Clutch “From Beale Street to Oblivion” Review
Published in Blog Archive, Culture Bully. Tags: Album Reviews, Music.
Has it ever crossed your mind how bands like the Rolling Stones and Led Zeppelin released albums so frequently and so consistent that it absolutely crushes the modern three year turn around many bands consider safe? It seems that Clutch has put an album out every year since the mid 1990s (though while not entirely true, per se, it still seems like it, right?), and each time around it seems that the band gets better and better. In 2005 Robot Hive/Exodus was without a question one of my favorite albums – it had moments that were surprisingly hard, but much of it sounded characteristically Clutch. But even what’s been considered symbolic of the band in terms of its sound has changed drastically; groovy jam-metal, stoner rock and now bluesy metal could have all helped identify the band’s sound. But now it seems a solidification of ideals has occurred as the band now focuses almost exclusively on a sound well versed in blues, rock and the spirit of those same groups that put out those stellar pieces of work year after year in the 1960s and 1970s.
Diversification is something that often hinders such bands – for when, say Fu Manchu puts out album after album of hard driving hooks they are deemed repetitive and tired. So, when the band tried to switch up the pace of things with its 2004 album Start the Machine, adding a modern metal aspect to its sound – fans buried the band citing over-diversification as the major flaw. With this album Clutch may not be attempting to reinvent itself, but in doing so the band plays to its crowd of fans who have followed it wherever it has taken them.
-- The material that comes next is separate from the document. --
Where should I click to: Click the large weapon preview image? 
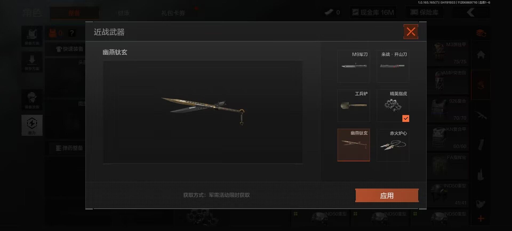coord(203,112)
Despite starting off strong, with the most aggressive track on the album “You Can’t Stop the Progress” From Beale Street levels off and maintains a consistent volume and pace; something that has hindered previous efforts.
While the album’s single “Electric Worry” is a spectacular track, boasting a strong sound similar to that of “The Mob Goes Wild” from the band’s 2004 effort Blast Tyrant, what stands out as the best indication of where the group is musically is “White’s Ferry.” It starts out sounding like Black Sabbath – but not really, more like Pantera’s 1994 version of Sabbath’s “Planet Caravan.” Its slow, staggering introduction is put to rest as drummer Jean-Paul Gaster beats in what many would expect from the band: a rolling bass-driven lick-heavy production. But it’s not done so in haste, as the track unexpectedly reverts back to its origins. Singer Neil Fallon spouts off “Wizard of tickets is always glad to charge a pilgrim’s fare. Jubilee’s generally early. Let’s take the country air” in a way that somehow helps it make sense and the band again returns to the deep, soulful trenches of the home its made for itself within the field of rock music.
It’s a horrible thing to say, but it’s not overly intellectual rock – the album’s straight forward intentions won’t intrigue most casual listeners and From Beale Street can even be overlooked as one of the better Clutch records in recent memory. All that aside, if you do in fact know and enjoy the band going into the a listen of the album you will come out of it even more in love than ever.